All cause mortality | HUNT Study | UK Biobank | Overall | |||||
---|---|---|---|---|---|---|---|---|
Hazard ratio (95% CI) | P value | Hazard ratio (95% CI) | P value | Hazard ratio (95% CI) | P value | |||
Overall | 1.03 (1.00 to 1.06) | 0.09 | 1.05 (1.02 to 1.09) | 0.002 | 1.04 (1.02 to 1.06) | <0.001 | ||
Men | 1.01 (0.96 to 1.06) | 0.75 | 1.05 (1.01 to 1.10) | 0.03 | 1.04 (1.00 to 1.07) | 0.05 | ||
Women | 1.05 (1.00 to 1.09) | 0.03 | 1.06 (1.01 to 1.11) | 0.03 | 1.05 (1.02 to 1.09) | 0.002 | ||
Within residual BMI categories: | ||||||||
Underweight (<18.5) | 0.79 (0.56 to 1.13) | 0.19 | 0.57 (0.41 to 0.79) | <0.001 | 0.66 (0.52 to 0.84) | <0.001 | ||
Low normal weight (18.5-19.9) | 0.90 (0.71 to 1.14) | 0.40 | 0.82 (0.66 to 1.03) | 0.09 | 0.86 (0.73 to 1.01) | 0.07 | ||
High normal weight (20.0-24.9) | 0.98 (0.93 to 1.04) | 0.61 | 1.00 (0.94 to 1.06) | 0.98 | 0.99 (0.95 to 1.04) | 0.07 | ||
Overweight (25.0-29.9) | 1.04 (0.99 to 1.09) | 0.10 | 1.05 (1.00 to 1.11) | 0.04 | 1.05 (1.01 to 1.08) | 0.01 | ||
Obese (≥30.0) | 1.05 (0.98 to 1.13) | 0.14 | 1.11 (1.05 to 1.18) | <0.001 | 1.09 (1.04 to 1.14) | <0.001 | ||
Trend test | NA | 0.05 | NA | 0.02 | NA | 0.01 |
NA=not applicable.
Non-linear mendelian randomisation analyses
Figure 2 shows that the overall results were similar between the HUNT Study and UK Biobank. We observed a J shaped relation between genetically predicted BMI and all cause mortality. The curved shape of the relation was more pronounced in UK Biobank—with higher risk both in underweight participants and in overweight or obese participants. The lowest risk for the overall population was at a BMI of around 22-23 in the HUNT Study and around 25 in UK Biobank. Similar results were observed in sensitivity analyses omitting participants with a mortality event in the first two years of follow-up (supplementary fig 2).
Subgroup analyses
Figure 3 shows the analysis split by sex. The slope for greater harm of increasing BMI among overweight or obese participants was more evident in women than in men.

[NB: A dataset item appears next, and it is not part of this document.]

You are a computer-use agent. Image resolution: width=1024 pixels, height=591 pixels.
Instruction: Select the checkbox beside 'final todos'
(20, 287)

Figure 4 shows the analyses stratified by smoking status. The shape of the BMI-mortality relation was markedly different between never smokers and ever smokers. In never smokers, the shape of the dose-response relation was always-increasing in both studies, with no evidence for a harmful effect of reducing BMI in underweight participants (supplementary table 4). The increase in risk of all cause mortality with increasing BMI for never smokers was most clear in the HUNT Study, with a positive slope throughout the underweight, normal weight, and overweight categories. In UK Biobank, the shape of the relation was similar, although confidence intervals were wide and compatible with a null effect at all values of BMI. In ever smokers, the relation was J shaped in both studies, with a clear detrimental effect of reduced BMI in the underweight category and the low normal weight category. In severely obese participants in the HUNT Study, there was no increased risk of all cause mortality associated with higher BMI, possibly owing to fewer people having a BMI greater than 35.0. In the analyses split by age at risk (supplementary fig 3), the harmful effect of low BMI on mortality was clearer in younger participants. However, ever smokers comprised a considerable proportion of the deaths before age 65 (75% in HUNT Study and 60% in UK Biobank), meaning that differences in the shape of the dose-response relation between the age categories could be explained by smoking status.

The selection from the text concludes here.